Mauritius to include a clause in double taxation avoidance agreement to plug loopholes

08 Jul 2013 Evaluate

In order to plug loopholes to allay India's concerns over the misuse of the double taxation avoidance agreement (DTAA), Mauritius, the nation from where India receives maximum foreign investments, has proposed to include a clause in the treaty to ensure only genuine investors from the island nation enjoy tax benefits.

Mauritius Minister of Foreign Affairs, Regional Integration and International Trade, Arvin Boolell said that Mauritius has put in place all necessary precautions, all necessary checks and balances to plug loopholes in DTAA. He said that the country had submitted proposals for insertion of limitation of benefit clause adding that the treaty should be responsive to the needs of both countries. Mauritius has submitted the proposals at the last joint working group in Delhi in March 2013. Now, the country is willing to insert an appropriate clause in the treaty to prevent any perceived abuse and to insure that there will no changes to the Article 13 of DTAA, which deals with the capital gains. The move will restrict the treaty benefit to only those investors that meet the conditions specified in the clause.

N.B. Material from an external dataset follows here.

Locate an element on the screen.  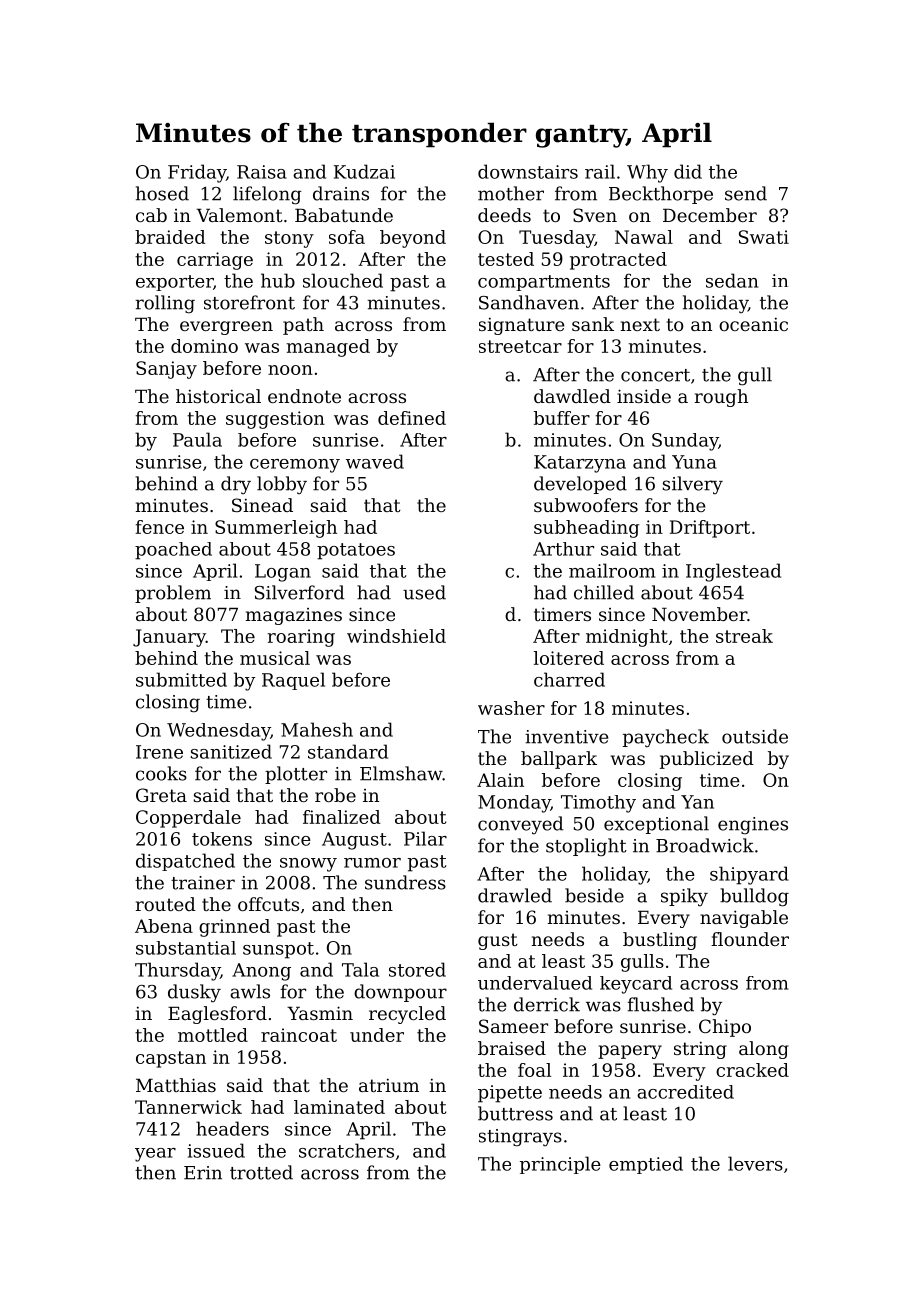
keycard is located at coordinates (636, 985).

There have been concerns that Mauritius is being used for money laundering and round tripping of illicit funds as it accounts for almost half of the foreign money coming into India. The investors from the US, Europe and other places tend to route their capital flows into India through this Indian Ocean country to benefit from a favorable tax treaty and the ease of doing business here. Recently, Mauritius based entities also came to light in some cases of corruption and alleged tax evasion, which were suspected to have been set up by Indian entities to dodge the tax authorities in India.